- Records from a collection -
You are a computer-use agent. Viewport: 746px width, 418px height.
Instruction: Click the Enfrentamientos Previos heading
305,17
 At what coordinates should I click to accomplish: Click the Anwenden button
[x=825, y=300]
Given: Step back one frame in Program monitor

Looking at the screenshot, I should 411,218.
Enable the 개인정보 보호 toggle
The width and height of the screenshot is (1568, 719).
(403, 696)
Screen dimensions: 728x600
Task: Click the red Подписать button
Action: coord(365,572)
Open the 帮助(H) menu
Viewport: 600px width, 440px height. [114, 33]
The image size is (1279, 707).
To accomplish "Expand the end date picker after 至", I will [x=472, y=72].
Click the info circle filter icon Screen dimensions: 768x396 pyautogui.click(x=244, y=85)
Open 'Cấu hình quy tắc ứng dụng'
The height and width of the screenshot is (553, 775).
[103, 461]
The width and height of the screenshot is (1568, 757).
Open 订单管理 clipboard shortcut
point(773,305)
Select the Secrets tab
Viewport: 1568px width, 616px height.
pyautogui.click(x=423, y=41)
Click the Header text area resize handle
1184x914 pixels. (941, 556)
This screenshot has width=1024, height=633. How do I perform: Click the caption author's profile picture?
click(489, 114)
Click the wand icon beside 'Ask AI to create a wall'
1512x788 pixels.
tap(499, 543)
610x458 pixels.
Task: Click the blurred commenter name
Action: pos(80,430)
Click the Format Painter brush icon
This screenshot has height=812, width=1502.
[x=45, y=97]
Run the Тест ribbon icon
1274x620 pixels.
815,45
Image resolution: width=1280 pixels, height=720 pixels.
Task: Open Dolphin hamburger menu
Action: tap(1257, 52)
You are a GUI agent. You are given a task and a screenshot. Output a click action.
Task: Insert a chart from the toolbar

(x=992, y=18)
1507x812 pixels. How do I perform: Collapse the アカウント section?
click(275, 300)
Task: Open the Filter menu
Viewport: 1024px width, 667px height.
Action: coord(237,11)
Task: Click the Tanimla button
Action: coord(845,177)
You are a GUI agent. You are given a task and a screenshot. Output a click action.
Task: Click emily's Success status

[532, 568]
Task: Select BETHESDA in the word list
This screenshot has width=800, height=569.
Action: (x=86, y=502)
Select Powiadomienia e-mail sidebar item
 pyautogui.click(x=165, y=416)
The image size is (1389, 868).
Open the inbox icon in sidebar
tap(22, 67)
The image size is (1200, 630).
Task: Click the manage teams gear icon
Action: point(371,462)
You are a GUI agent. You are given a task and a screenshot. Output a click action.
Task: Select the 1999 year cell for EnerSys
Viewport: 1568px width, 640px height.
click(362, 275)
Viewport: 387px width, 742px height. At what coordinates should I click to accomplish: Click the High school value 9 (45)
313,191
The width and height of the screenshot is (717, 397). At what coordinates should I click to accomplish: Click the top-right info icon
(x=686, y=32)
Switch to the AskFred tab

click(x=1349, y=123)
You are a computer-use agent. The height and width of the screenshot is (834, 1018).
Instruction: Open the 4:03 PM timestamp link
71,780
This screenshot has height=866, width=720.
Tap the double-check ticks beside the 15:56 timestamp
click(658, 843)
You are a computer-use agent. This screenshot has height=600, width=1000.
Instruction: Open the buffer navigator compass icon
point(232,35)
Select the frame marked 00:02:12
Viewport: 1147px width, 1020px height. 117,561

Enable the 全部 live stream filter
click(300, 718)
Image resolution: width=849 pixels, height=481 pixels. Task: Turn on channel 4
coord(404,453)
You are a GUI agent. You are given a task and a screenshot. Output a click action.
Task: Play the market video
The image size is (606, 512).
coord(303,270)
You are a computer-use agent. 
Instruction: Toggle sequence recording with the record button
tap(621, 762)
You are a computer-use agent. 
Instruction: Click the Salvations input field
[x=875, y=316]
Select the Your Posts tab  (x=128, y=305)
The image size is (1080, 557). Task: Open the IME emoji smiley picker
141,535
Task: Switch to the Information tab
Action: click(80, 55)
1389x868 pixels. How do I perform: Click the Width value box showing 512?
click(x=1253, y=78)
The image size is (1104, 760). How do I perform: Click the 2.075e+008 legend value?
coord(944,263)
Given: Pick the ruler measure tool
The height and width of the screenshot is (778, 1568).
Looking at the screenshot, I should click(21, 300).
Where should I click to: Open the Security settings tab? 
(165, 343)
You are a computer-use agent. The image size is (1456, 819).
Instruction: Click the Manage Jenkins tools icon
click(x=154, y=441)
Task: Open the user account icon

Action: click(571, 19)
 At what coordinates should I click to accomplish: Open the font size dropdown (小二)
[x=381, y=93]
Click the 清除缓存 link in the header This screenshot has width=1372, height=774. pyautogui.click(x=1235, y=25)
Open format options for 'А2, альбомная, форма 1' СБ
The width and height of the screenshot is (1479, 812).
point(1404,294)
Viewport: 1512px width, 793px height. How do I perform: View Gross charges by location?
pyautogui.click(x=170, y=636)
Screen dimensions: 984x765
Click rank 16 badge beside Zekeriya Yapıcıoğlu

- What this task involves -
Find each line in the records above that contains the string "button" and copy it out, treating uppercase and lowercase letters as different.

- Output of the exercise -
 At what coordinates should I click to accomplish: Click the Anwenden button
Task: Click the red Подписать button
Task: Click the Tanimla button
Instruction: Toggle sequence recording with the record button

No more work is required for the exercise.